About this task:
Beginning with the line that contains "The image size is (1288, 942).", reproduce every line through the end of the records below exactly, and leave the pictures out.
== Provided data
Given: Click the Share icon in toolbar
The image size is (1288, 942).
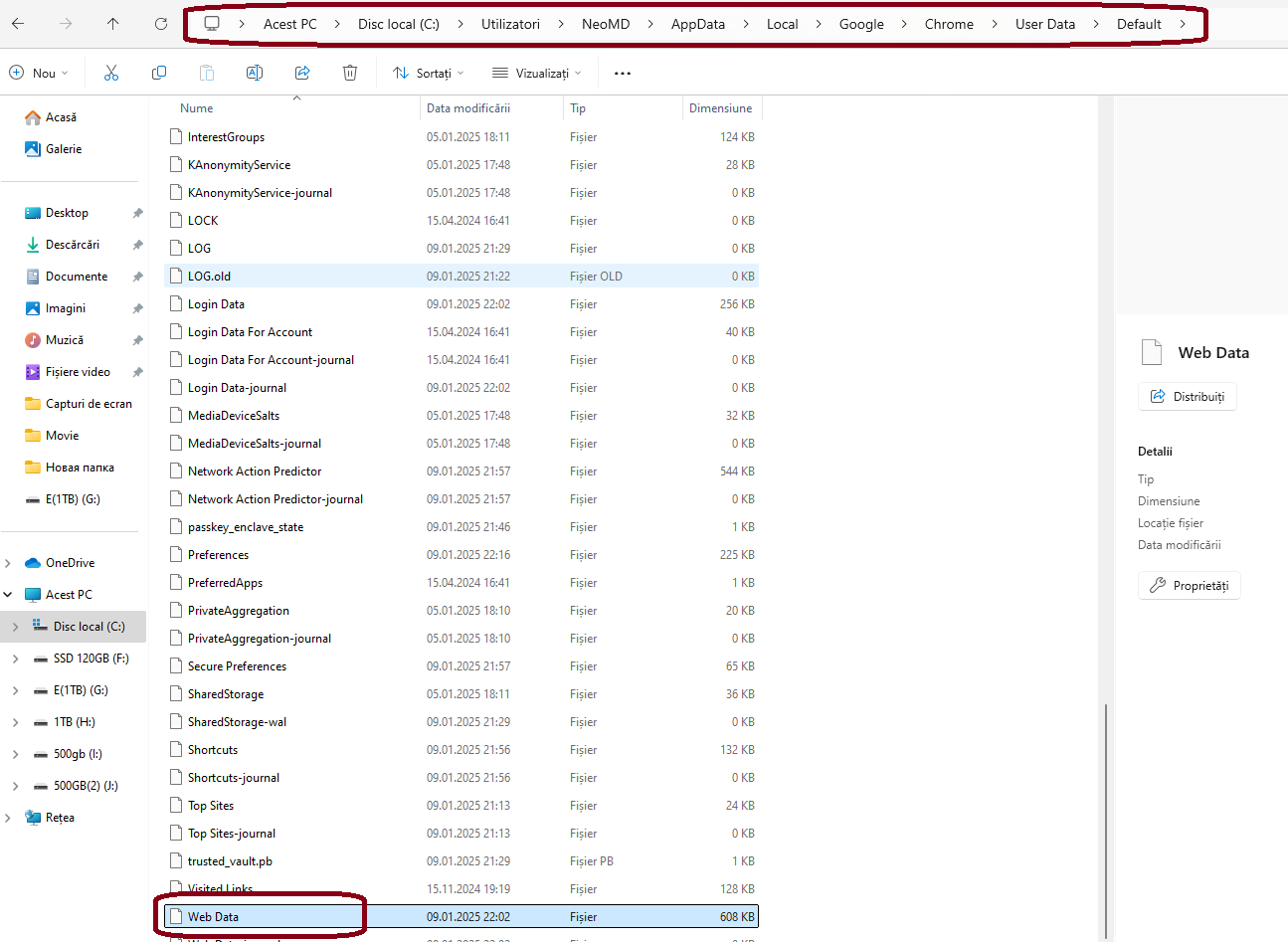Looking at the screenshot, I should 302,73.
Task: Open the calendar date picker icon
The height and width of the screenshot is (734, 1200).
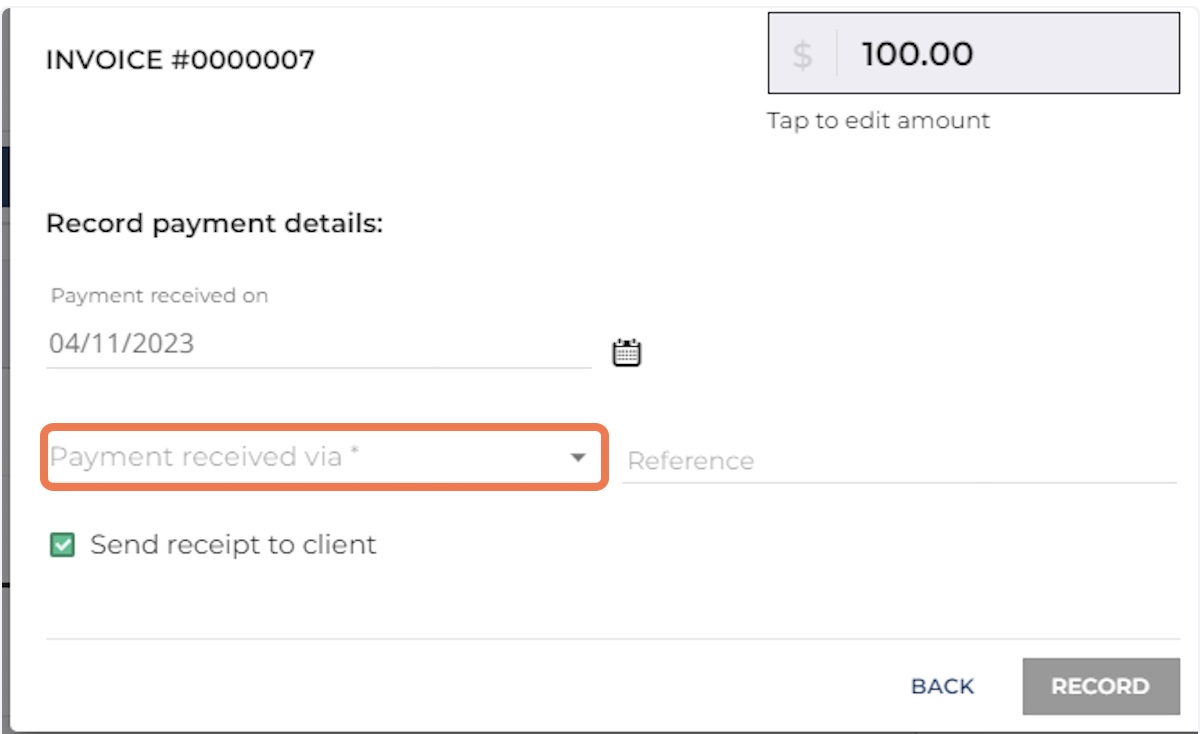Action: [627, 352]
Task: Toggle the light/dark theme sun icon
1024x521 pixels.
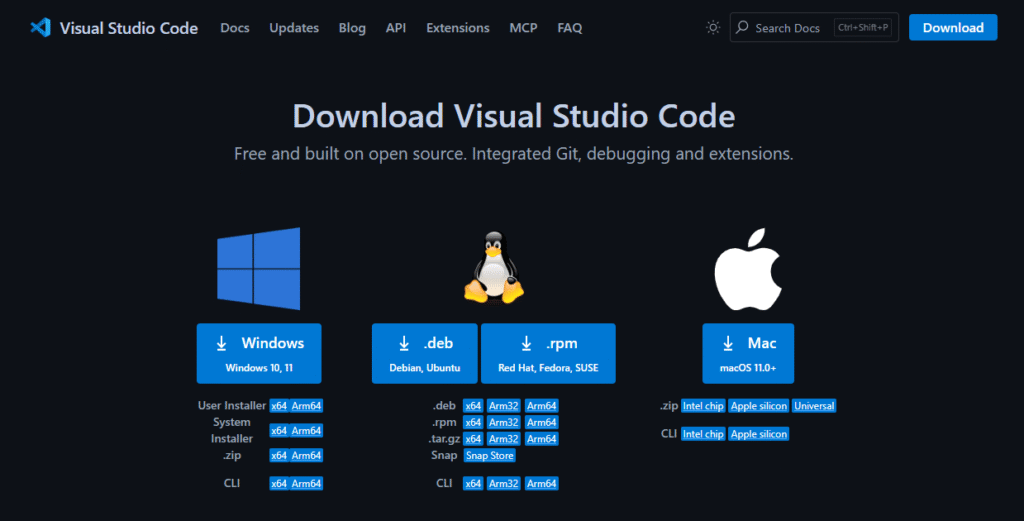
====
Solution for this task:
The image size is (1288, 942).
Looking at the screenshot, I should 302,73.
Task: Open the calendar date picker icon
The height and width of the screenshot is (734, 1200).
Action: [627, 352]
Task: Toggle the light/dark theme sun icon
1024x521 pixels.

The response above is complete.